AWSSupport-CollectEKSInstanceLogs - Amazon Systems Manager Automation runbook reference
Services or capabilities described in Amazon Web Services documentation might vary by Region. To see the differences applicable to the China Regions, see Getting Started with Amazon Web Services in China (PDF).



The AWSSupport-CollectEKSInstanceLogs runbook gathers operating system and Amazon Elastic Kubernetes Service (Amazon EKS) related log files from an Amazon Elastic Compute Cloud (Amazon EC2) instance to help you troubleshoot common issues. While the automation is gathering the associated log files, changes are made to the file system structure including the creation of temporary directories, the copying of log files to the temporary directories, and compressing the log files into an archive. This activity can result in increased CPUUtilization on the EC2 instance. For more information about CPUUtilization , see Instance metrics in the Amazon CloudWatch User Guide .

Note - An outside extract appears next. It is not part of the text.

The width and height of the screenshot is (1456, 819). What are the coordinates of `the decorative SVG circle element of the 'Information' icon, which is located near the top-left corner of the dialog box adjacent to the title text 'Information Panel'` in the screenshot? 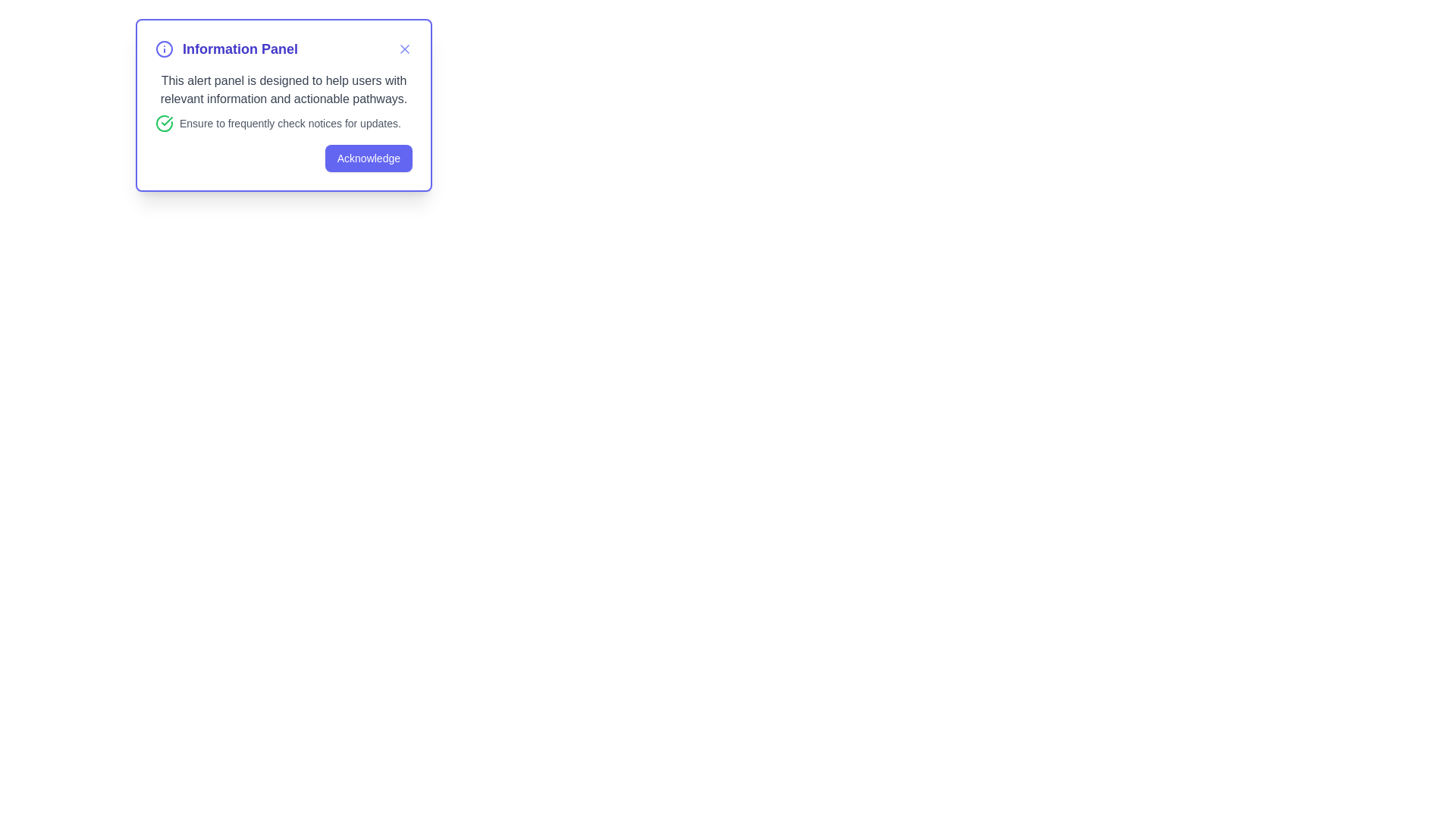 It's located at (164, 49).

If you specify a value for the LogDestination parameter, the automation evaluates the policy status of the Amazon Simple Storage Service (Amazon S3) bucket you specify. To help with the security of the logs gathered from your EC2 instance, if the policy status isPublic is set to true , or if the access control list (ACL) grants READ|WRITE permissions to the All Users Amazon S3 predefined group, the logs are not uploaded. For more information about Amazon S3 predefined groups, see Amazon S3 predefined groups in the Amazon Simple Storage Service User Guide .

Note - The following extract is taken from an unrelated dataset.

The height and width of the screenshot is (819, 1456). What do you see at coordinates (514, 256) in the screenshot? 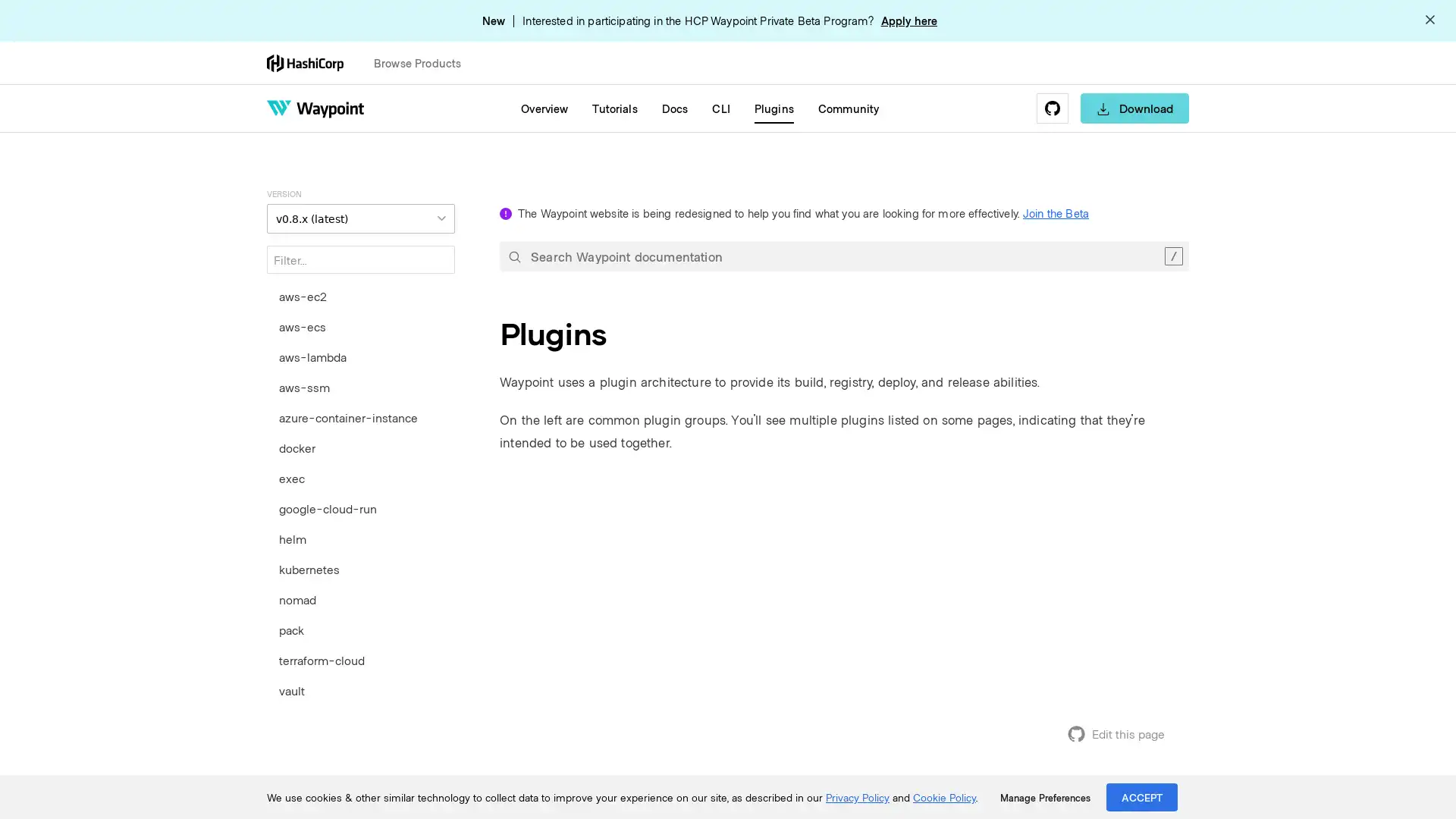
I see `Submit your search query.` at bounding box center [514, 256].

This automation requires at least 10 percent of available disk space on the root Amazon Elastic Block Store (Amazon EBS) volume attached to your EC2 instance. If there is not enough available disk space on the root volume, the automation stops.

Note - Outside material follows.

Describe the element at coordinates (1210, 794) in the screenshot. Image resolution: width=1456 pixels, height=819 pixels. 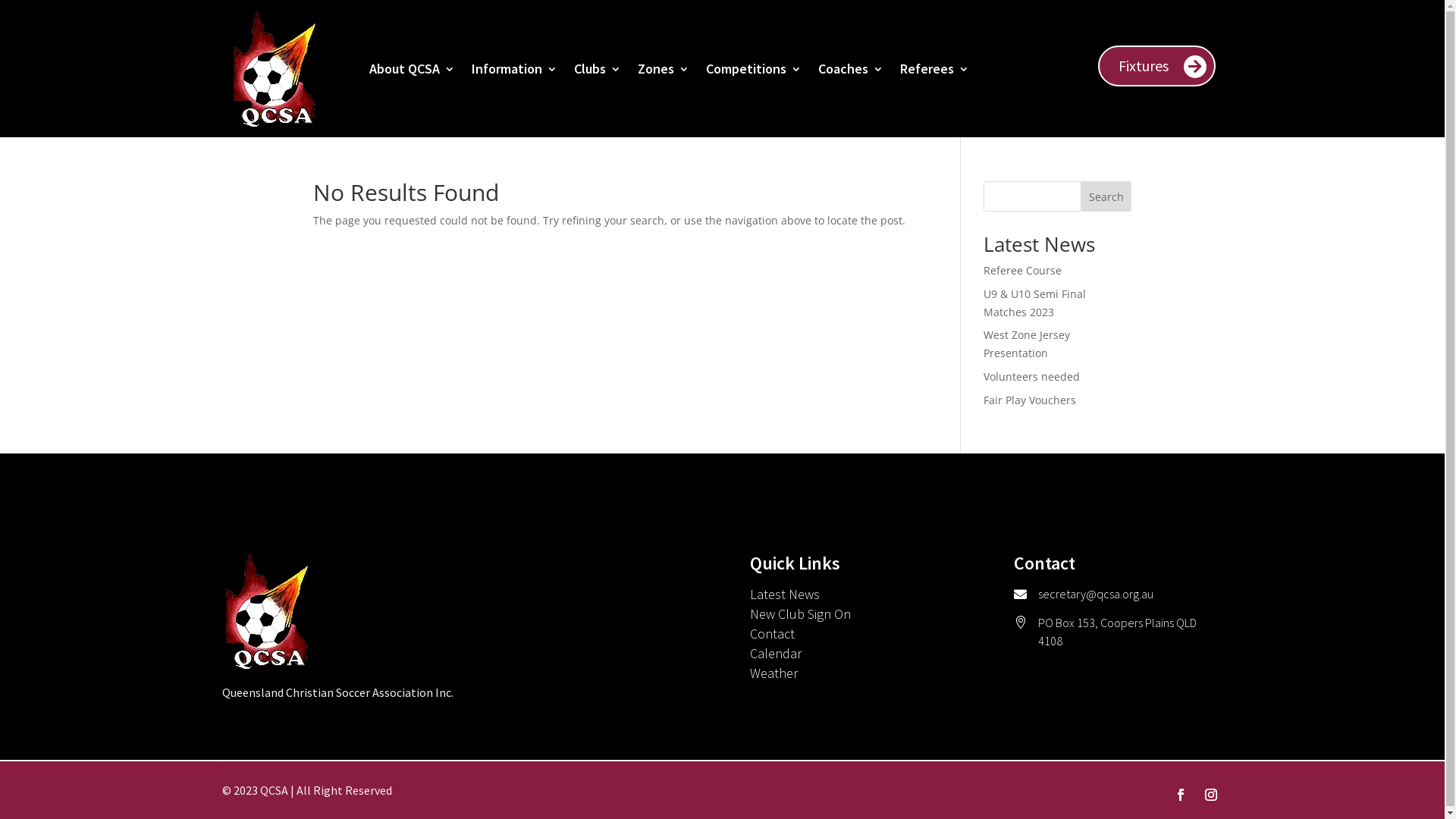
I see `'Follow on Instagram'` at that location.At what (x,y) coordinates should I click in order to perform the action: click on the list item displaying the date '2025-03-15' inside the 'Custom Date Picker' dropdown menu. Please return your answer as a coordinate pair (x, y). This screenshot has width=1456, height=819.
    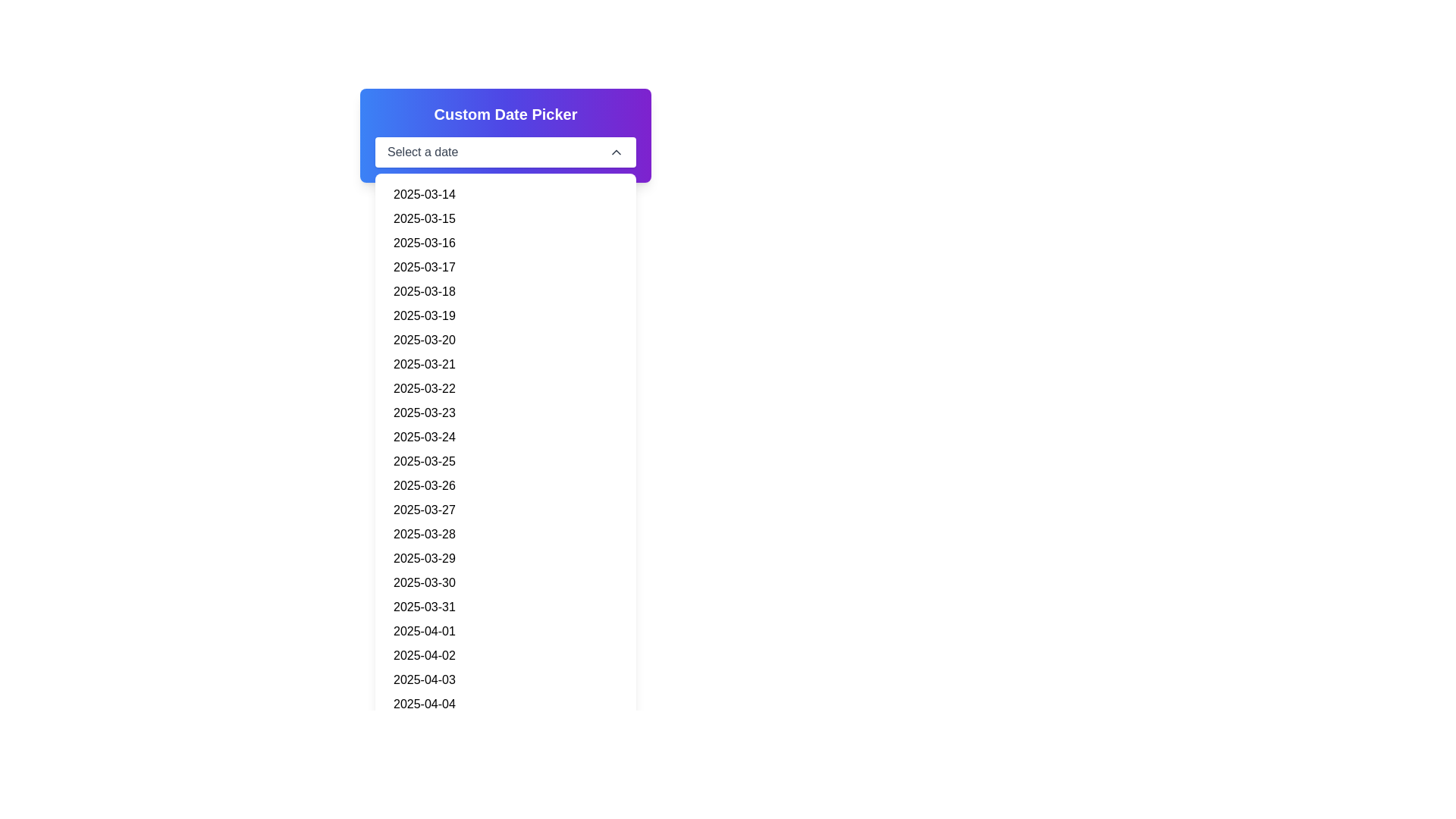
    Looking at the image, I should click on (506, 219).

Run this Automation (console)

Document type







  • AutomationAssumeRole

    Type: String

    Description: (Optional) The Amazon Resource Name (ARN) of the Amazon Identity and Access Management (IAM) role that allows Systems Manager Automation to perform the actions on your behalf. If no role is specified, Systems Manager Automation uses the permissions of the user that starts this runbook.

  • EKSInstanceId

    Type: String

    Description: (Required) ID of the Amazon EKS EC2 instance you want to collect logs from.

  • LogDestination

    Type: String

    Description: (Optional) The S3 bucket in your account to upload the archived logs to.

Required IAM permissions

The AutomationAssumeRole parameter requires the following actions to successfully use the runbook.

  • ssm:StartAutomationExecution

  • ssm:GetAutomationExecution

  • ssm:SendCommand

We recommend that the EC2 instance receiving the command has an IAM role with the AmazonSSMManagedInstanceCore Amazon managed policy attached. To upload the log archive to the S3 bucket you specify in the LogDestination parameter, you must add the s3:PutObject permission.

Document Steps

  • aws:assertAwsResourceProperty - Confirms the operating system of the value specified in the EKSInstanceId parameter is Linux.

  • aws:runCommand - Gathers operating system and Amazon EKS related log files, compressing them into an archive in the /var/log directory.

  • aws:branch - Confirms whether a value was specified for the LogDestination parameter.

  • aws:runCommand - Uploads the log archive to the S3 bucket you specify in the LogDestination parameter.